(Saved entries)
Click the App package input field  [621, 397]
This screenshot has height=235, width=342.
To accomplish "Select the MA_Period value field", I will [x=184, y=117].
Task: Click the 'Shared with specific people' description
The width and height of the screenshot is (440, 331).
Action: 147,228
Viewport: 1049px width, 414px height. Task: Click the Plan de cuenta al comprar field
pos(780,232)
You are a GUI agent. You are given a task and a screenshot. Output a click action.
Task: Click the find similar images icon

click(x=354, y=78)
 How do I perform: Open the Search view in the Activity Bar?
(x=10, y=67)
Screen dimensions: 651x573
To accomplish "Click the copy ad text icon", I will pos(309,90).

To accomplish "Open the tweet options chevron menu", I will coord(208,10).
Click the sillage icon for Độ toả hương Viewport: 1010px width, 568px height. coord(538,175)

...

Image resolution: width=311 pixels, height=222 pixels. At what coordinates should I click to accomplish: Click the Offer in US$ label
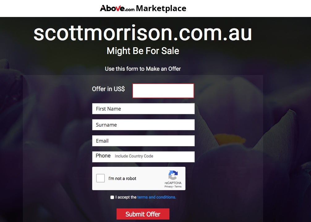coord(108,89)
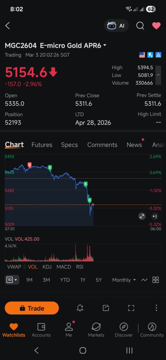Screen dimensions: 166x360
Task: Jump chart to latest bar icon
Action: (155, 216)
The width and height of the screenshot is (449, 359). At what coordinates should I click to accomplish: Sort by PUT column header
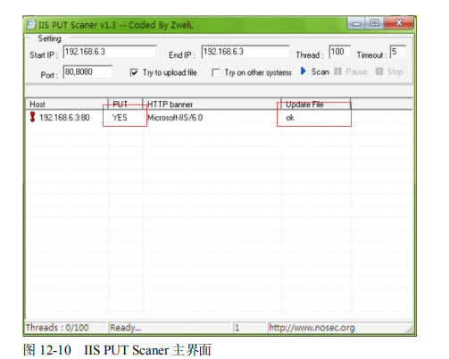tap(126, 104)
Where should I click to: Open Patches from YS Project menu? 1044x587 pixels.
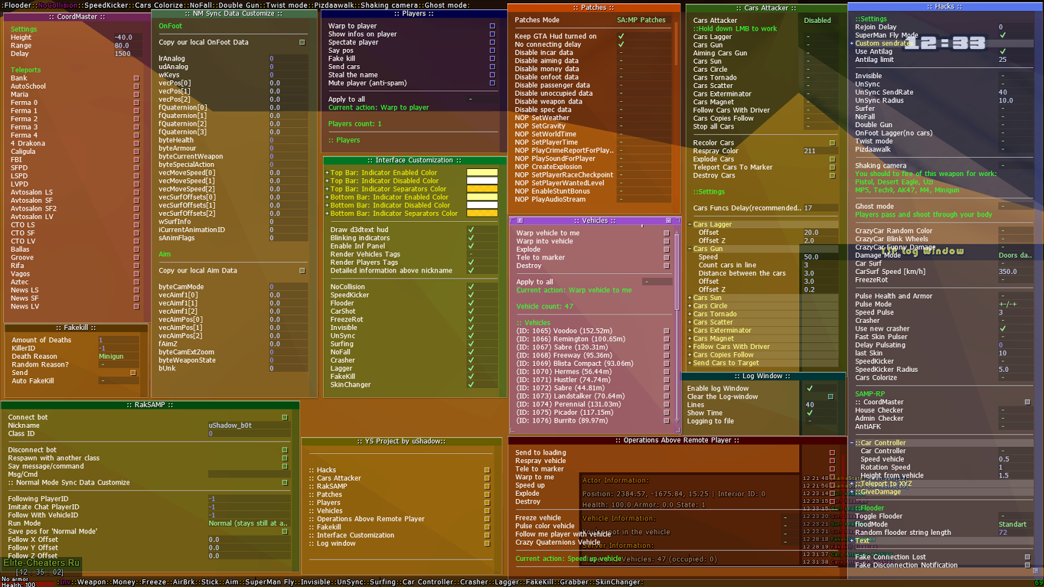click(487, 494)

### [Task to carry out]
Transcribe, exactly and without additions, the lines of the records above, beginning with the line that contains "Screen dimensions: 651x573" and ending with the line that contains "Click the sillage", both included.

### [Output of the exercise]
Screen dimensions: 651x573
To accomplish "Click the copy ad text icon", I will pos(309,90).

To accomplish "Open the tweet options chevron menu", I will coord(208,10).
Click the sillage icon for Độ toả hương Viewport: 1010px width, 568px height. coord(538,175)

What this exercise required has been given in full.